Records excerpted from a collection:

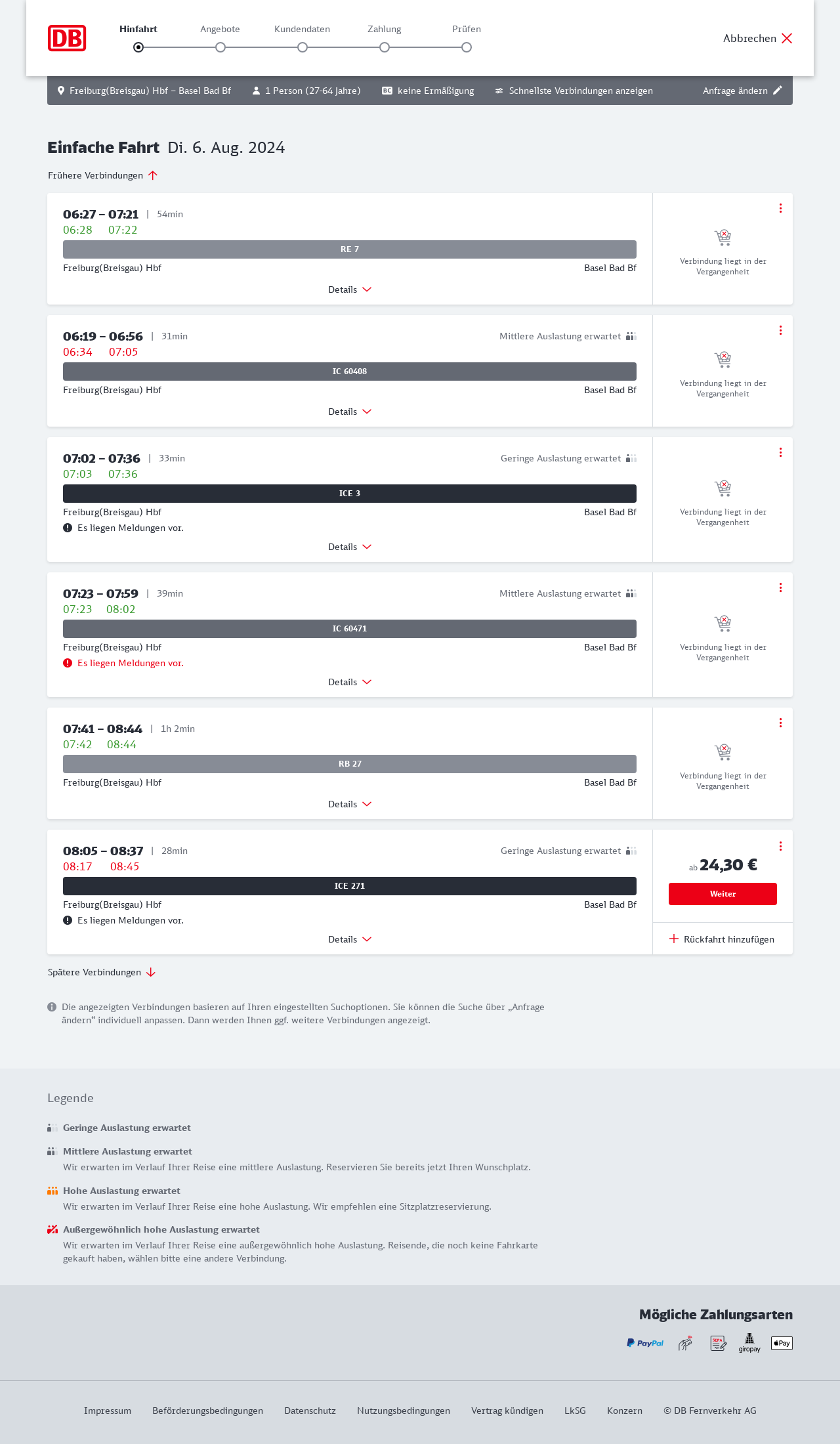The image size is (840, 1444).
Task: Expand Details for the ICE 3 connection
Action: (350, 547)
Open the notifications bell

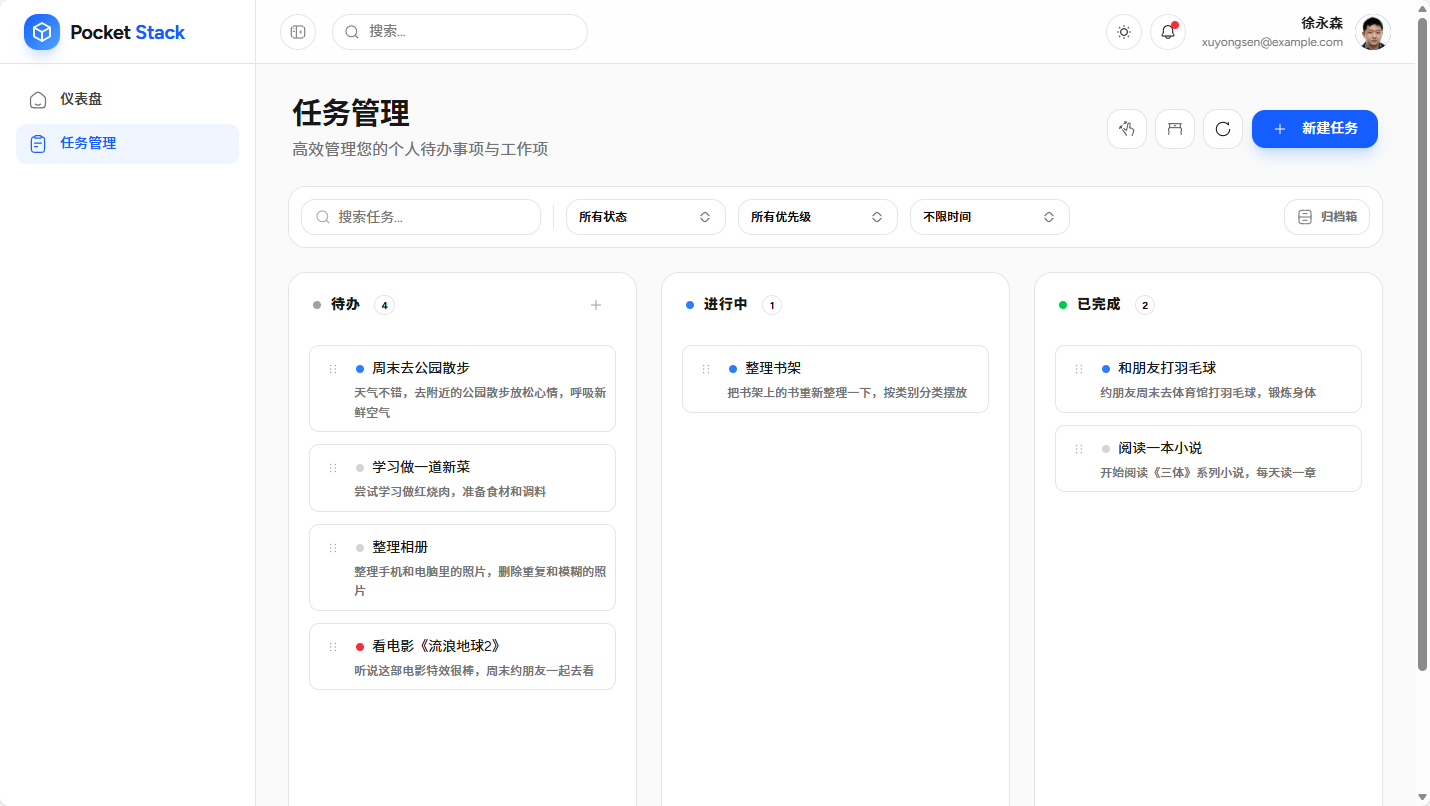[x=1167, y=32]

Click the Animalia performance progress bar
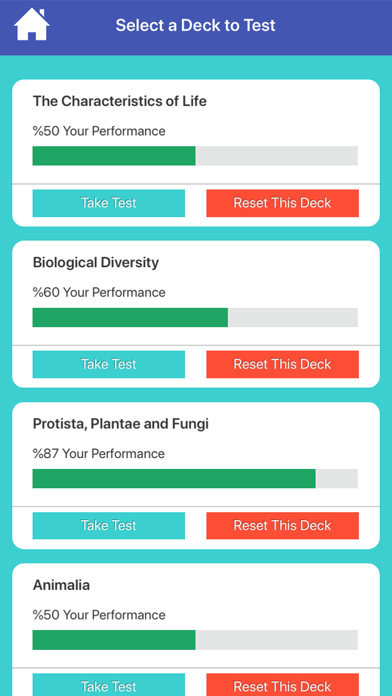tap(195, 640)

TASK GOAL:
Within the entries above, the lines from the one with "Open the notifications bell" through the final line are to be printed exactly, with the pictures removed.

YOUR RESPONSE:
Open the notifications bell

[x=1167, y=32]

Click the Animalia performance progress bar
tap(195, 640)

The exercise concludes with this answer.